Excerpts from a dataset

________________

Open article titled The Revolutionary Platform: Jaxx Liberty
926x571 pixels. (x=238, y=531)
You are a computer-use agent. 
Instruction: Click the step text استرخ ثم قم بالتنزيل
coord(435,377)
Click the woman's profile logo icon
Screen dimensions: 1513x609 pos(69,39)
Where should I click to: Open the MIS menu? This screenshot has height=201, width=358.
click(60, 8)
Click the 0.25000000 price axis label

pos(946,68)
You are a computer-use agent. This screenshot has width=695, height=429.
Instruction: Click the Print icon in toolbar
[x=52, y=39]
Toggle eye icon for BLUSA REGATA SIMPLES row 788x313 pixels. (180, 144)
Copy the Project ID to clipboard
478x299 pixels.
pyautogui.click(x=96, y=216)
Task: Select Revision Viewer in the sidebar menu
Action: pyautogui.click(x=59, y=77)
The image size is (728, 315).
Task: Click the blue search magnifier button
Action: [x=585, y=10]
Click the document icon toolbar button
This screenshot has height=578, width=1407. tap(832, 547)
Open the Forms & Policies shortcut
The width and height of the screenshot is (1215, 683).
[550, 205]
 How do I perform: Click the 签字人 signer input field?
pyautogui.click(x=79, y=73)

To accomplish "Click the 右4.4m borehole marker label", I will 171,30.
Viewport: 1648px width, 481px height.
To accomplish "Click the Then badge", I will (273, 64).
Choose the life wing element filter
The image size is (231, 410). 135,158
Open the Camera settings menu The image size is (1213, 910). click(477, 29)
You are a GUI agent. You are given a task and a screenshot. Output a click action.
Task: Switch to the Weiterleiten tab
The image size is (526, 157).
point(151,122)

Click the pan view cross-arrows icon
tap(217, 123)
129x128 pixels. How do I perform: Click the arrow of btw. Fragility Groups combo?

________________

### Work required
Could you give every entry again, exactly as written?

### Reply to the task
Open article titled The Revolutionary Platform: Jaxx Liberty
926x571 pixels. (x=238, y=531)
You are a computer-use agent. 
Instruction: Click the step text استرخ ثم قم بالتنزيل
coord(435,377)
Click the woman's profile logo icon
Screen dimensions: 1513x609 pos(69,39)
Where should I click to: Open the MIS menu? This screenshot has height=201, width=358.
click(60, 8)
Click the 0.25000000 price axis label

pos(946,68)
You are a computer-use agent. This screenshot has width=695, height=429.
Instruction: Click the Print icon in toolbar
[x=52, y=39]
Toggle eye icon for BLUSA REGATA SIMPLES row 788x313 pixels. (180, 144)
Copy the Project ID to clipboard
478x299 pixels.
pyautogui.click(x=96, y=216)
Task: Select Revision Viewer in the sidebar menu
Action: pyautogui.click(x=59, y=77)
The image size is (728, 315).
Task: Click the blue search magnifier button
Action: [x=585, y=10]
Click the document icon toolbar button
This screenshot has height=578, width=1407. tap(832, 547)
Open the Forms & Policies shortcut
The width and height of the screenshot is (1215, 683).
[550, 205]
 How do I perform: Click the 签字人 signer input field?
pyautogui.click(x=79, y=73)

To accomplish "Click the 右4.4m borehole marker label", I will 171,30.
Viewport: 1648px width, 481px height.
To accomplish "Click the Then badge", I will (273, 64).
Choose the life wing element filter
The image size is (231, 410). 135,158
Open the Camera settings menu The image size is (1213, 910). click(477, 29)
You are a GUI agent. You are given a task and a screenshot. Output a click action.
Task: Switch to the Weiterleiten tab
The image size is (526, 157).
point(151,122)

Click the pan view cross-arrows icon
tap(217, 123)
129x128 pixels. How do I perform: Click the arrow of btw. Fragility Groups combo?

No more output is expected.